Fondateur et ancien patron du géant de l'e-commerce Alibaba, Jack Ma doit céder le contrôle de la non moins gigantesque Ant Group, fintech née de la création de l’application de paiement Alipay. L’annonce, faite samedi par la société, vient clore une série de coups portés au secteur numérique par le régime chinois.

La guerre a commencé lorsque Jack Ma, l’un des plus célèbres self-made man de l’industrie technologique chinoise, a ouvertement critiqué les régulateurs gouvernementaux, en 2020. Il avait longtemps été célébré comme un modèle de réussite, au point de fréquemment accompagner le président Xi Jinping dans ses déplacements officiels. 

Mais le 24 octobre 2020, dans un discours prononcé publiquement à Shanghai, il avait estimé que le régulateur avait une « mentalité de prêteur sur gages » et imposait trop de garanties pour l’octroi de prêts.
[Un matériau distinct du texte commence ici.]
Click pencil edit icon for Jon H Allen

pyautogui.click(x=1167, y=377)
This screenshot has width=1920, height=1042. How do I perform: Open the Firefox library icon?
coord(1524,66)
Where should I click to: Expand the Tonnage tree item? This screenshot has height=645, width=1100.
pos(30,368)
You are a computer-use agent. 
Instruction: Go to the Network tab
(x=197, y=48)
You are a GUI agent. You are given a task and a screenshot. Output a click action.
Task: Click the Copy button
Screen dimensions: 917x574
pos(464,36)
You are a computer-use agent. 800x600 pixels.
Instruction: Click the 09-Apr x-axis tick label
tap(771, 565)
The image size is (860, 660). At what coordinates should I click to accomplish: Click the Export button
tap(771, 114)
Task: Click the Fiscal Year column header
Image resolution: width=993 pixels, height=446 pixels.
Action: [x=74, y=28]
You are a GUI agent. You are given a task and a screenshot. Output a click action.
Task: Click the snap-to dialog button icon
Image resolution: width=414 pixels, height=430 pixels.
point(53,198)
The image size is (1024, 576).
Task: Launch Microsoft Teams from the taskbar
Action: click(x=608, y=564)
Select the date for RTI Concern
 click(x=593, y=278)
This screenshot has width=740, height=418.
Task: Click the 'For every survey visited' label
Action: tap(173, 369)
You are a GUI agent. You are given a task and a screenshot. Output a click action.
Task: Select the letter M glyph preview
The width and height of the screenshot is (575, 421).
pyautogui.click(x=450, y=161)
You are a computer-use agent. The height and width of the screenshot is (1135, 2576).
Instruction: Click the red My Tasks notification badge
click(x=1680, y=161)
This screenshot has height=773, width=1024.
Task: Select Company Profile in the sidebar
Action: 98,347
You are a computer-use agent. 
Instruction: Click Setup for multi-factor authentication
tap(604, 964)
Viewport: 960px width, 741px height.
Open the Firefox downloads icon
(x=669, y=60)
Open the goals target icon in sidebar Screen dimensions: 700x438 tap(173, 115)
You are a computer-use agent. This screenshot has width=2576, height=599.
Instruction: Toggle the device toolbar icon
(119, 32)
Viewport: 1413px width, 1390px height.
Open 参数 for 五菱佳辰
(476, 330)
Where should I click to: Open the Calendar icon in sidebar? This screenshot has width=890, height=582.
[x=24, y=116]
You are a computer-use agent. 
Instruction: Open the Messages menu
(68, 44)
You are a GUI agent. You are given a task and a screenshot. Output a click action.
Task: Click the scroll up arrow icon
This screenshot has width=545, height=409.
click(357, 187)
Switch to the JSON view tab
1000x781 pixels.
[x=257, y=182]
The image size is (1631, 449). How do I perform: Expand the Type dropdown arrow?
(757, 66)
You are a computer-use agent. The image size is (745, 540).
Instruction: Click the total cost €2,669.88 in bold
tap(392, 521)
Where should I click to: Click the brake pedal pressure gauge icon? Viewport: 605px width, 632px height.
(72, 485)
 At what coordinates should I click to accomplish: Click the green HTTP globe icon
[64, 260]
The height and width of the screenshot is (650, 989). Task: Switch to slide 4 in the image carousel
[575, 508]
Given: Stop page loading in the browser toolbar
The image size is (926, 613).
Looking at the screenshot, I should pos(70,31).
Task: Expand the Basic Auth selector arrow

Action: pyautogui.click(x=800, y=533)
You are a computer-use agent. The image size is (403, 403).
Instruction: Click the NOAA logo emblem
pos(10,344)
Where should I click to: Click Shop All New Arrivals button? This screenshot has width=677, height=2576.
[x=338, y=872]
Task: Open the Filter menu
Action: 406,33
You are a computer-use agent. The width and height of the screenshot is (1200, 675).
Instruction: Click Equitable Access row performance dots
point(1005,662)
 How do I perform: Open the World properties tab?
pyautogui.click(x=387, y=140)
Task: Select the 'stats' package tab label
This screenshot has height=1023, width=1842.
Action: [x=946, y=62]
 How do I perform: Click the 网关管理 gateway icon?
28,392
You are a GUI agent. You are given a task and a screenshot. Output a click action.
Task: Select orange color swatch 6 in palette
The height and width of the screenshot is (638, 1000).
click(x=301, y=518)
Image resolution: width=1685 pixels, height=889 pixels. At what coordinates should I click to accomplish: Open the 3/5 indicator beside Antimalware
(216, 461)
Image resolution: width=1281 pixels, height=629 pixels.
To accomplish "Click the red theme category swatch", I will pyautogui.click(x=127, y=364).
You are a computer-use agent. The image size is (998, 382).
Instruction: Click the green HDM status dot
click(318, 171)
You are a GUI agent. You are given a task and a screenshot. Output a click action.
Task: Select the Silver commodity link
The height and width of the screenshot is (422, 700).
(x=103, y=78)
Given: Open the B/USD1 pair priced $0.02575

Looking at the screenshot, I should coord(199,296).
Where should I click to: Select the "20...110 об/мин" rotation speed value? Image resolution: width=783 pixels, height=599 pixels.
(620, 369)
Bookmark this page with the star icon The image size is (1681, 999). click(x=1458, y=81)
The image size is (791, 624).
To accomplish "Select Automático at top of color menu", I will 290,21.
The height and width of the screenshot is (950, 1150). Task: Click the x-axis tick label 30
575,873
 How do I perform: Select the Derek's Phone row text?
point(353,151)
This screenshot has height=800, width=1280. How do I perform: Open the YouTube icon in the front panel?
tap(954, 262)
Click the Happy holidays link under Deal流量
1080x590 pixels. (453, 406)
La sortie avait suscité la colère dans les plus hauts cercles du gouvernement communiste et provoqué l’interdiction de l’entrée en bourse d’Ant Group, prévue à peine deux semaines plus tard.

Deux ans, des amendes et un net retrait de Jack Ma plus tard, voici l’entrepreneur contraint de renoncer au siège depuis lequel il contrôlait indirectement la plus grosse fintech – société numérique financière – du monde. Une annonce qui, si elle semble mettre un point final à la success story de l’homme, signe peut-être l’allègement du contrôle exercé par Pékin depuis plus de deux ans sur son industrie technologique.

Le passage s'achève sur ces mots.